FIRST DRAFT Sept.9+12, 2009+fn8
Global Climate Policy Architecture and Political Feasibility:
Specific Formulas and Emission Targets to Attain 460PPM Concentrations
Valentina Bosetti, FEEM, Milan, and Jeffrey Frankel, Harvard University
The authors would like to thank for support the Sustainability Science Program, funded by the Italian Ministry for Environment, Land and Sea, at the Center for International Development at Harvard University and the Climate Impacts and Policy Division of the EuroMediterranean Center on Climate Change (CMCC). The paper was written while Valentina Bosetti was visiting at the Princeton Environmental Institute (PEI) in the framework of cooperation between CMCC and PEI.
Summary
The gaps in the Kyoto Protocol that most badly need to be filled are: the absence of targets extending far into the future, the absence of participation by the United States, China, and other developing countries, and the absence of reason to think that members will abide by commitments. We offer a framework of formulas that assign quantitative allocations of emissions of greenhouse gases, across countries, one budget period at a time. Three political constraints seem inescapable: (1) Developing countries are not asked to bear any cost in the early years. (2) Thereafter, they are not asked to make any sacrifice that is different in kind or degree from what was made by those countries that went before them, with due allowance for differences in incomes. (3) No country is asked to accept an ex ante target that costs it more than Y% of income in present discounted value (PDV), or more than X% of income in any single budget period. The logic is that no country will agree to ex ante targets that have very high costs, nor abide by them ex post. The plan: (i) China and other developing countries accept targets at BAU in the coming budget period, the same period in which the US first agrees to cuts below BAU; and (ii) all countries are asked to make further cuts in the future in accordance with a formula which sums up a Progressive Reductions Factor, a Latecomer Catch-up Factor, and a Gradual Equalization Factor. An earlier proposal for specific parameter values in the formulas – Frankel (2009), as analyzed by Bosetti, et al (2009) – succeeded in obeying these political constraints, with X set to 5% and Y set to 1%. It achieved the environmental goal that concentrations of Greenhouse Gases plateau at 500 PPM by 2100.

Excerpt from the dataset:
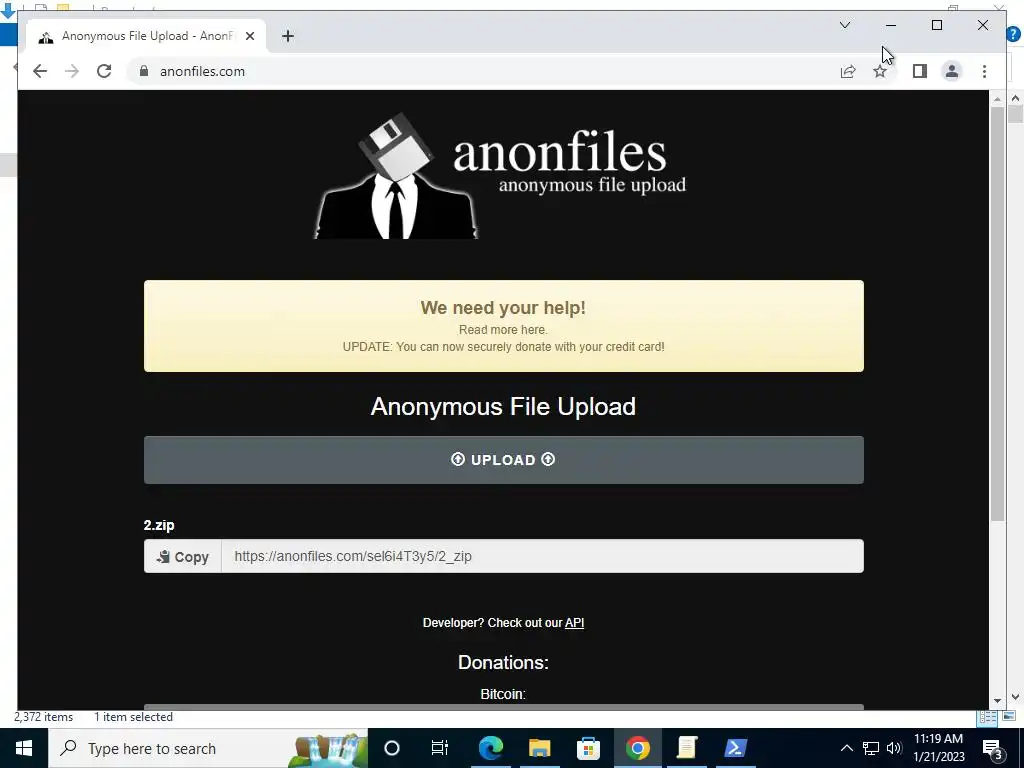Expand the tab search chevron
1024x768 pixels.
[844, 25]
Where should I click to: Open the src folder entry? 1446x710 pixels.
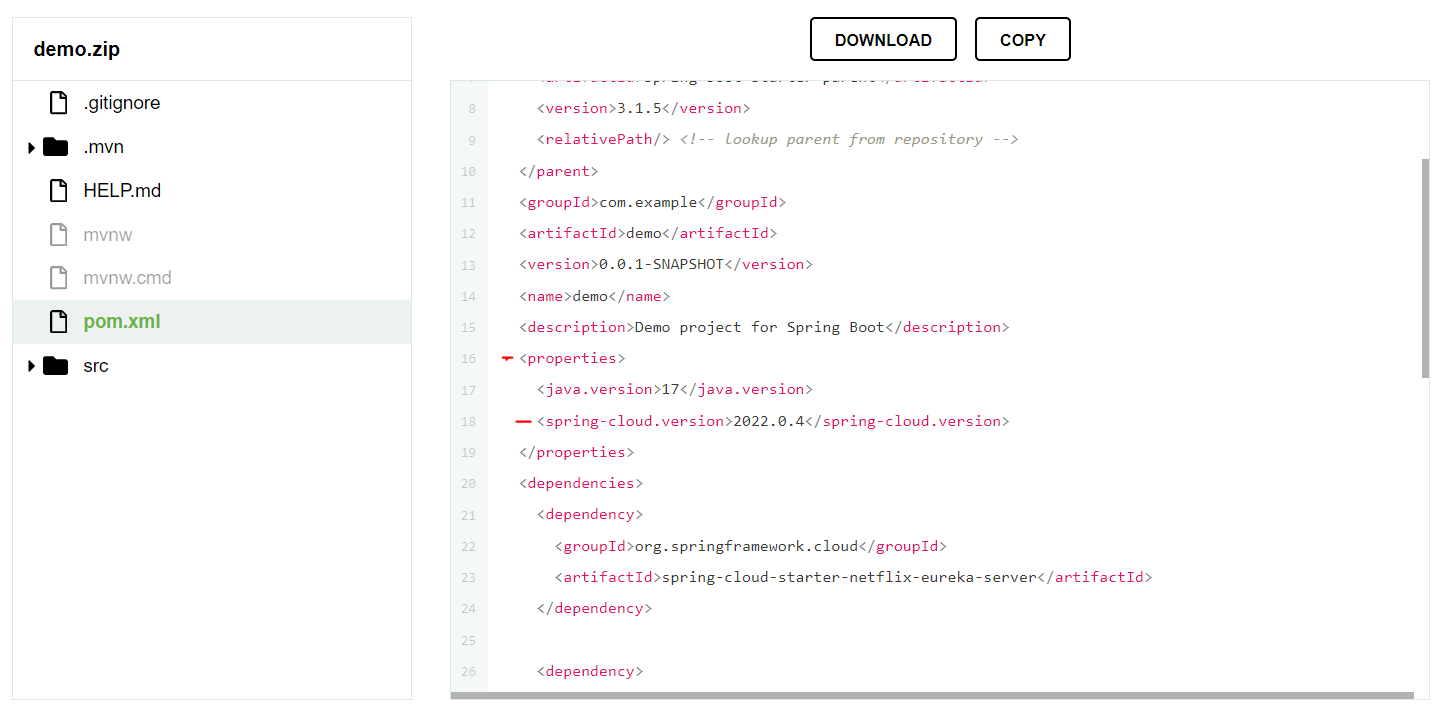pos(96,366)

STATED GOAL 1: Can you return the portion of the climate policy summary starting at "FIRST DRAFT Sept.9+12, 2009+fn8" and ending at "CMCC and PEI."?
STATED GOAL 2: How would you render this sentence from the climate policy summary in Spanish: "The logic is that no country will agree to ex ante targets that have very high costs, nor abide by them ex post."

RIGHT ANSWER 1:
FIRST DRAFT Sept.9+12, 2009+fn8
Global Climate Policy Architecture and Political Feasibility:
Specific Formulas and Emission Targets to Attain 460PPM Concentrations
Valentina Bosetti, FEEM, Milan, and Jeffrey Frankel, Harvard University
The authors would like to thank for support the Sustainability Science Program, funded by the Italian Ministry for Environment, Land and Sea, at the Center for International Development at Harvard University and the Climate Impacts and Policy Division of the EuroMediterranean Center on Climate Change (CMCC). The paper was written while Valentina Bosetti was visiting at the Princeton Environmental Institute (PEI) in the framework of cooperation between CMCC and PEI.

RIGHT ANSWER 2: La lógica es que ningún país aceptará metas ex ante que tengan costos muy altos, ni las cumplirá ex post.